Fungal interface keratitis after DSAEK also raises the question of whether adding antifungal agents to the storage media should be considered, especially if increased reports of fungal infection with endothelial keratoplasty occur. Antibiotic agents, including those in corneal storage media, lead to bacterial death in the absence of fungal death, further potentiating fungal growth. In addition, some organisms, such as Candida, have adherence factors that prevent elimination despite donor globe irrigation. Although Ritterband et al. found addition of voriconazole (100 μm/mL) to corneal storage media eliminated culture-positive fungal corneal rims in the absence of donor endothelial cell toxicity, more studies are needed to assess cost-effectiveness, endothelial cell toxicity, duration and effectiveness of antifungal activity, and compatibility with current corneal storage media constituents.8 Underreporting of fungal keratitis complications may remain a hindrance to determining the true prevalence of this complication and alter a proper cost-benefit analysis for antifungal media addition.

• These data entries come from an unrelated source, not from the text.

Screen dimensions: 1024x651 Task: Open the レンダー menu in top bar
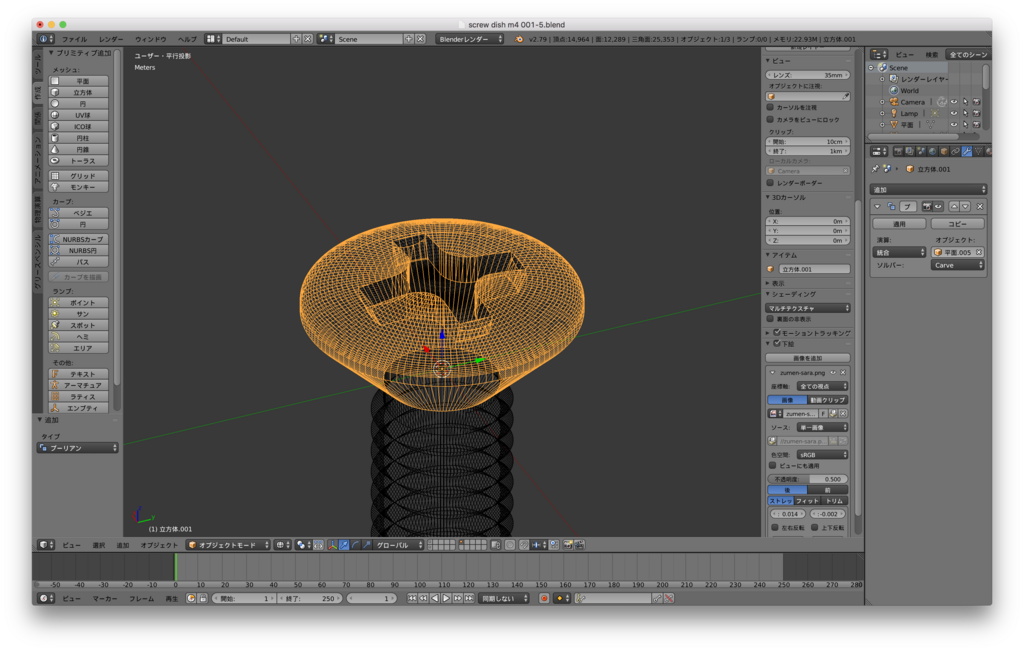point(111,39)

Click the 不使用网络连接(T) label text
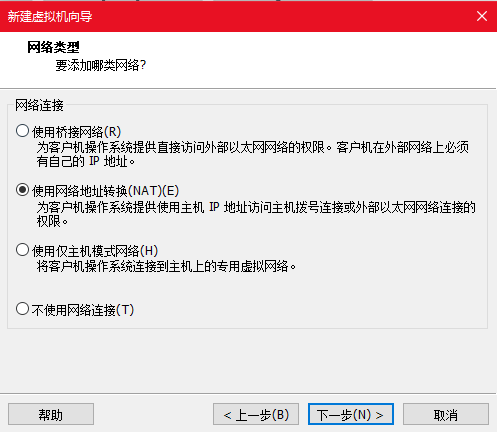[83, 310]
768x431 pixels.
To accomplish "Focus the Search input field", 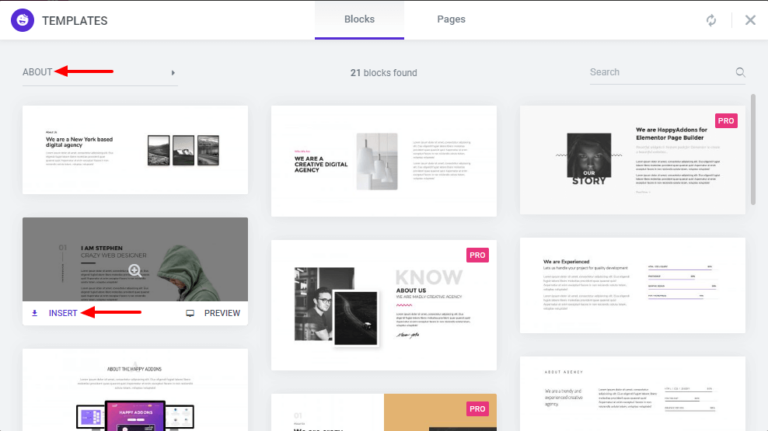I will coord(660,72).
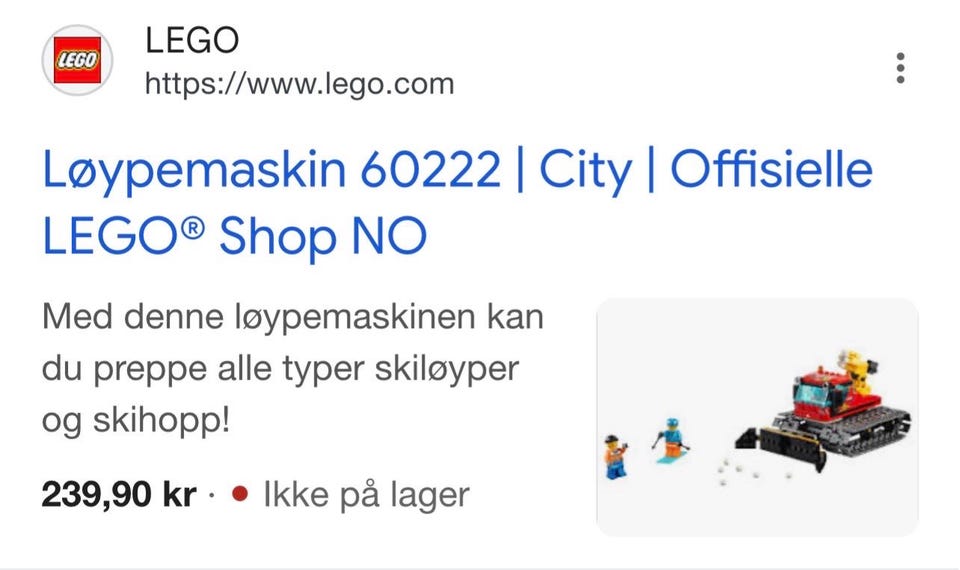The width and height of the screenshot is (960, 570).
Task: Click the Ikke på lager stock status
Action: tap(366, 494)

Early interface opacities in the setting of DSAEK or any potential endothelial keratoplasty procedure must be considered infectious until proven otherwise. Donor corneal rim cultures, conjunctival/eyelid cultures, and confocal microscopy may provide an early clue to the potential pathogen in cases of infectious interface keratitis. Positive corneal rim cultures for a fungal pathogen must be followed closely and consideration of empiric topical and oral antifungal therapy should be strongly considered. Confocal microscopy may be a useful adjunct to diagnosis of infectious interface fungal infections with a potential for earlier diagnosis and administration of antifungal treatment. It may also help with decision making for therapeutic keratoplasty.